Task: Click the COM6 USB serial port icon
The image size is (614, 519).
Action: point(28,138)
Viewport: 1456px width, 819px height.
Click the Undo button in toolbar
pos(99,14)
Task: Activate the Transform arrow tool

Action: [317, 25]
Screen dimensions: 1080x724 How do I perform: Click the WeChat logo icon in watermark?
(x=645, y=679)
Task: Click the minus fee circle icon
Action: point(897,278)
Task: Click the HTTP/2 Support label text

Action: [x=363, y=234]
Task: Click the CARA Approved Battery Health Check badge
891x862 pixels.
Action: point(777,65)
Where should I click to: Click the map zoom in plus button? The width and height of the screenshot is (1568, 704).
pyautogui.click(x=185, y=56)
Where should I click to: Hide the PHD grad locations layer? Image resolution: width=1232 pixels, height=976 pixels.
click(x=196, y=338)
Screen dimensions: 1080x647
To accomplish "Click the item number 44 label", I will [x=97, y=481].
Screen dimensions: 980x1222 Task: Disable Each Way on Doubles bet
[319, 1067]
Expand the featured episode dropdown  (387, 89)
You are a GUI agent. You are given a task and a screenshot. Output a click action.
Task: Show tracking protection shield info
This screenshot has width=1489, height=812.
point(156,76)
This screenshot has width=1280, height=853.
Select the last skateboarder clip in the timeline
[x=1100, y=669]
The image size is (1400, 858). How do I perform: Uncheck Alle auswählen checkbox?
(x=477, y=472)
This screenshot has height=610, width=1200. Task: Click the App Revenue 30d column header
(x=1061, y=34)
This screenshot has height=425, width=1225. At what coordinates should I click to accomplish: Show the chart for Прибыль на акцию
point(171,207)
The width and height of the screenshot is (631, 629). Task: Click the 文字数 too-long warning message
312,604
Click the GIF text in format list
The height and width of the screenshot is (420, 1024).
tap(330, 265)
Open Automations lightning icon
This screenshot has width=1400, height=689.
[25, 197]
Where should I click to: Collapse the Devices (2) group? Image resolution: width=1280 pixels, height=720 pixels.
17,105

- - -

Output only an exact transcription of the lines above from the one with "Click the Undo button in toolbar" up to and including the one with "Screen dimensions: 1080x647".

— Response —
Click the Undo button in toolbar
pos(99,14)
Task: Activate the Transform arrow tool

Action: [317, 25]
Screen dimensions: 1080x724 How do I perform: Click the WeChat logo icon in watermark?
(x=645, y=679)
Task: Click the minus fee circle icon
Action: point(897,278)
Task: Click the HTTP/2 Support label text

Action: [x=363, y=234]
Task: Click the CARA Approved Battery Health Check badge
891x862 pixels.
Action: point(777,65)
Where should I click to: Click the map zoom in plus button? The width and height of the screenshot is (1568, 704).
pyautogui.click(x=185, y=56)
Where should I click to: Hide the PHD grad locations layer? Image resolution: width=1232 pixels, height=976 pixels.
click(x=196, y=338)
Screen dimensions: 1080x647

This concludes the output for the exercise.